Records for locating described items:
** START **

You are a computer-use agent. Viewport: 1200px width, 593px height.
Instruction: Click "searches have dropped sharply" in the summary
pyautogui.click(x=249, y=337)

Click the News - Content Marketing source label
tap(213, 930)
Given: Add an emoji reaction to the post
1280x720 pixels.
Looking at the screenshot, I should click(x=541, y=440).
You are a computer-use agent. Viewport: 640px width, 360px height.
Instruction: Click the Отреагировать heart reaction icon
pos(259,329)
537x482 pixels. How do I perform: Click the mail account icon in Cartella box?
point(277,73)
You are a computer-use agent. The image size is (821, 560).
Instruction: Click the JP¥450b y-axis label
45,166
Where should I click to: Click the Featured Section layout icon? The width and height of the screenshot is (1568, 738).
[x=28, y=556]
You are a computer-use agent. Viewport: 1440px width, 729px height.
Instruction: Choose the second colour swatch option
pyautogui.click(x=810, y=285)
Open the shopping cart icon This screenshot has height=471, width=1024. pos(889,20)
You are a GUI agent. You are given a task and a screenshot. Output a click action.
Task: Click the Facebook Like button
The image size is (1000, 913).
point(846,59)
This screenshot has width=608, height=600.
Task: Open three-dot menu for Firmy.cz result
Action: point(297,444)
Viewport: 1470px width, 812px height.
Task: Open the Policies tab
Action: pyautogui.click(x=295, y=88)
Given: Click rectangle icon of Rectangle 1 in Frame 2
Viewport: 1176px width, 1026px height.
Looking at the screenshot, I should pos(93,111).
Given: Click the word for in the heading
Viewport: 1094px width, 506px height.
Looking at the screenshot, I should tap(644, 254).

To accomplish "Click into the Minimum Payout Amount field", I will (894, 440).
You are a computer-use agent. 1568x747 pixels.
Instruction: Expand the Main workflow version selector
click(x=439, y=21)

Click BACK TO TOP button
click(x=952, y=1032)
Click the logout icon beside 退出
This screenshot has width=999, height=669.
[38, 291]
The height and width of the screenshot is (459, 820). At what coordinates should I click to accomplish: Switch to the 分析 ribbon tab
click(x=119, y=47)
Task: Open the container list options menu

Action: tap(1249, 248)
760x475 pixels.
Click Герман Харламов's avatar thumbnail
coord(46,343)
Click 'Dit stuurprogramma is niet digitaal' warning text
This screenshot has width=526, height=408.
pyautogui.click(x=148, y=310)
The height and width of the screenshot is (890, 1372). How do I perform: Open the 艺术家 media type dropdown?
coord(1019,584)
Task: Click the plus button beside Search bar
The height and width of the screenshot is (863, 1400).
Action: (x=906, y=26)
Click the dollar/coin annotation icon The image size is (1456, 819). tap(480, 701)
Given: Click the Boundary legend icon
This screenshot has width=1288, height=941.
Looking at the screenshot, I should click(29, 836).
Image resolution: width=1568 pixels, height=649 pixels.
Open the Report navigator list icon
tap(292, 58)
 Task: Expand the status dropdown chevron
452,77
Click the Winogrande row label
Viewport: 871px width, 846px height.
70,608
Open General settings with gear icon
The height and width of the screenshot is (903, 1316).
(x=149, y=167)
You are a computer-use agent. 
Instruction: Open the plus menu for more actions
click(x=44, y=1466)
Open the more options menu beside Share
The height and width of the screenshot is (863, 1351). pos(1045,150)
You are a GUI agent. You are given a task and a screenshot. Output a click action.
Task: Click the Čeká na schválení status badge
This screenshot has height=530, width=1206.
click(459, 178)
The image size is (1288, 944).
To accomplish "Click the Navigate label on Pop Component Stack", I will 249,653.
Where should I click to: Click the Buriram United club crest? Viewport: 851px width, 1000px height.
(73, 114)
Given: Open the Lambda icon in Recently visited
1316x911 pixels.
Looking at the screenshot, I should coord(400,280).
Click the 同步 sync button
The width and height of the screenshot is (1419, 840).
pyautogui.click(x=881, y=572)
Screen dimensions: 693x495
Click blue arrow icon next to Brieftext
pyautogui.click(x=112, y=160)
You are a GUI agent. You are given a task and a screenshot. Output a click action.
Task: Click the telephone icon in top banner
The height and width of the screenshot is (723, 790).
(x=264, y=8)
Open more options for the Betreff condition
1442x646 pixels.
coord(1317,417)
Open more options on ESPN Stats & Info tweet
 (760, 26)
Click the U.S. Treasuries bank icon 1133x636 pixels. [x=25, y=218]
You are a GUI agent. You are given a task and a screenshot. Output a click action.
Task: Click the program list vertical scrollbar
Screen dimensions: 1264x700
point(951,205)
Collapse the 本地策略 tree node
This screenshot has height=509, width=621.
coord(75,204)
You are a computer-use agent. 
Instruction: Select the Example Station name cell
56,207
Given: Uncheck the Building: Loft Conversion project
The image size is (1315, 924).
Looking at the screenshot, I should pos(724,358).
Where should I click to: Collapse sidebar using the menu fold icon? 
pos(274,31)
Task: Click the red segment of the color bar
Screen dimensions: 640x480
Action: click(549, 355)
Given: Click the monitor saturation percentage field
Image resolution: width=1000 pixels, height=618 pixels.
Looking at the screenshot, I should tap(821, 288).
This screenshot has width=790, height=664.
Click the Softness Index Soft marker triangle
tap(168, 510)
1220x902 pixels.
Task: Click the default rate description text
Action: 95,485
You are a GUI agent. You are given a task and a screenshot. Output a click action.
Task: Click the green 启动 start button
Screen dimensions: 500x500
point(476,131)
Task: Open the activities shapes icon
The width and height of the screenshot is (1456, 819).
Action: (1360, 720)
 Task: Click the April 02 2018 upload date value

** END **

Convert the lines above into a JSON list of strings, one string per line, leaving out blank lines.

**Answer to this exercise:**
[
  "You are a computer-use agent. Viewport: 1200px width, 593px height.",
  "Instruction: Click \"searches have dropped sharply\" in the summary",
  "pyautogui.click(x=249, y=337)",
  "Click the News - Content Marketing source label",
  "tap(213, 930)",
  "Given: Add an emoji reaction to the post",
  "1280x720 pixels.",
  "Looking at the screenshot, I should click(x=541, y=440).",
  "You are a computer-use agent. Viewport: 640px width, 360px height.",
  "Instruction: Click the Отреагировать heart reaction icon",
  "pos(259,329)",
  "537x482 pixels. How do I perform: Click the mail account icon in Cartella box?",
  "point(277,73)",
  "You are a computer-use agent. The image size is (821, 560).",
  "Instruction: Click the JP¥450b y-axis label",
  "45,166",
  "Where should I click to: Click the Featured Section layout icon? The width and height of the screenshot is (1568, 738).",
  "[x=28, y=556]",
  "You are a computer-use agent. Viewport: 1440px width, 729px height.",
  "Instruction: Choose the second colour swatch option",
  "pyautogui.click(x=810, y=285)",
  "Open the shopping cart icon This screenshot has height=471, width=1024. pos(889,20)",
  "You are a GUI agent. You are given a task and a screenshot. Output a click action.",
  "Task: Click the Facebook Like button",
  "The image size is (1000, 913).",
  "point(846,59)",
  "This screenshot has width=608, height=600.",
  "Task: Open three-dot menu for Firmy.cz result",
  "Action: point(297,444)",
  "Viewport: 1470px width, 812px height.",
  "Task: Open the Policies tab",
  "Action: pyautogui.click(x=295, y=88)",
  "Given: Click rectangle icon of Rectangle 1 in Frame 2",
  "Viewport: 1176px width, 1026px height.",
  "Looking at the screenshot, I should pos(93,111).",
  "Given: Click the word for in the heading",
  "Viewport: 1094px width, 506px height.",
  "Looking at the screenshot, I should tap(644, 254).",
  "To accomplish \"Click into the Minimum Payout Amount field\", I will (894, 440).",
  "You are a computer-use agent. 1568x747 pixels.",
  "Instruction: Expand the Main workflow version selector",
  "click(x=439, y=21)",
  "Click BACK TO TOP button",
  "click(x=952, y=1032)",
  "Click the logout icon beside 退出",
  "This screenshot has width=999, height=669.",
  "[38, 291]",
  "The height and width of the screenshot is (459, 820). At what coordinates should I click to accomplish: Switch to the 分析 ribbon tab",
  "click(x=119, y=47)",
  "Task: Open the container list options menu",
  "Action: tap(1249, 248)",
  "760x475 pixels.",
  "Click Герман Харламов's avatar thumbnail",
  "coord(46,343)",
  "Click 'Dit stuurprogramma is niet digitaal' warning text",
  "This screenshot has width=526, height=408.",
  "pyautogui.click(x=148, y=310)",
  "The height and width of the screenshot is (890, 1372). How do I perform: Open the 艺术家 media type dropdown?",
  "coord(1019,584)",
  "Task: Click the plus button beside Search bar",
  "The height and width of the screenshot is (863, 1400).",
  "Action: (x=906, y=26)",
  "Click the dollar/coin annotation icon The image size is (1456, 819). tap(480, 701)",
  "Given: Click the Boundary legend icon",
  "This screenshot has width=1288, height=941.",
  "Looking at the screenshot, I should click(29, 836).",
  "Image resolution: width=1568 pixels, height=649 pixels.",
  "Open the Report navigator list icon",
  "tap(292, 58)",
  " Task: Expand the status dropdown chevron",
  "452,77",
  "Click the Winogrande row label",
  "Viewport: 871px width, 846px height.",
  "70,608",
  "Open General settings with gear icon",
  "The height and width of the screenshot is (903, 1316).",
  "(x=149, y=167)",
  "You are a computer-use agent. ",
  "Instruction: Open the plus menu for more actions",
  "click(x=44, y=1466)",
  "Open the more options menu beside Share",
  "The height and width of the screenshot is (863, 1351). pos(1045,150)",
  "You are a GUI agent. You are given a task and a screenshot. Output a click action.",
  "Task: Click the Čeká na schválení status badge",
  "This screenshot has height=530, width=1206.",
  "click(459, 178)",
  "The image size is (1288, 944).",
  "To accomplish \"Click the Navigate label on Pop Component Stack\", I will 249,653.",
  "Where should I click to: Click the Buriram United club crest? Viewport: 851px width, 1000px height.",
  "(73, 114)",
  "Given: Open the Lambda icon in Recently visited",
  "1316x911 pixels.",
  "Looking at the screenshot, I should coord(400,280).",
  "Click the 同步 sync button",
  "The width and height of the screenshot is (1419, 840).",
  "pyautogui.click(x=881, y=572)",
  "Screen dimensions: 693x495",
  "Click blue arrow icon next to Brieftext",
  "pyautogui.click(x=112, y=160)",
  "You are a GUI agent. You are given a task and a screenshot. Output a click action.",
  "Task: Click the telephone icon in top banner",
  "The height and width of the screenshot is (723, 790).",
  "(x=264, y=8)",
  "Open more options for the Betreff condition",
  "1442x646 pixels.",
  "coord(1317,417)",
  "Open more options on ESPN Stats & Info tweet",
  " (760, 26)",
  "Click the U.S. Treasuries bank icon 1133x636 pixels. [x=25, y=218]",
  "You are a GUI agent. You are given a task and a screenshot. Output a click action.",
  "Task: Click the program list vertical scrollbar",
  "Screen dimensions: 1264x700",
  "point(951,205)",
  "Collapse the 本地策略 tree node",
  "This screenshot has height=509, width=621.",
  "coord(75,204)",
  "You are a computer-use agent. ",
  "Instruction: Select the Example Station name cell",
  "56,207",
  "Given: Uncheck the Building: Loft Conversion project",
  "The image size is (1315, 924).",
  "Looking at the screenshot, I should pos(724,358).",
  "Where should I click to: Collapse sidebar using the menu fold icon? ",
  "pos(274,31)",
  "Task: Click the red segment of the color bar",
  "Screen dimensions: 640x480",
  "Action: click(549, 355)",
  "Given: Click the monitor saturation percentage field",
  "Image resolution: width=1000 pixels, height=618 pixels.",
  "Looking at the screenshot, I should tap(821, 288).",
  "This screenshot has width=790, height=664.",
  "Click the Softness Index Soft marker triangle",
  "tap(168, 510)",
  "1220x902 pixels.",
  "Task: Click the default rate description text",
  "Action: 95,485",
  "You are a GUI agent. You are given a task and a screenshot. Output a click action.",
  "Task: Click the green 启动 start button",
  "Screen dimensions: 500x500",
  "point(476,131)",
  "Task: Open the activities shapes icon",
  "The width and height of the screenshot is (1456, 819).",
  "Action: (1360, 720)",
  " Task: Click the April 02 2018 upload date value"
]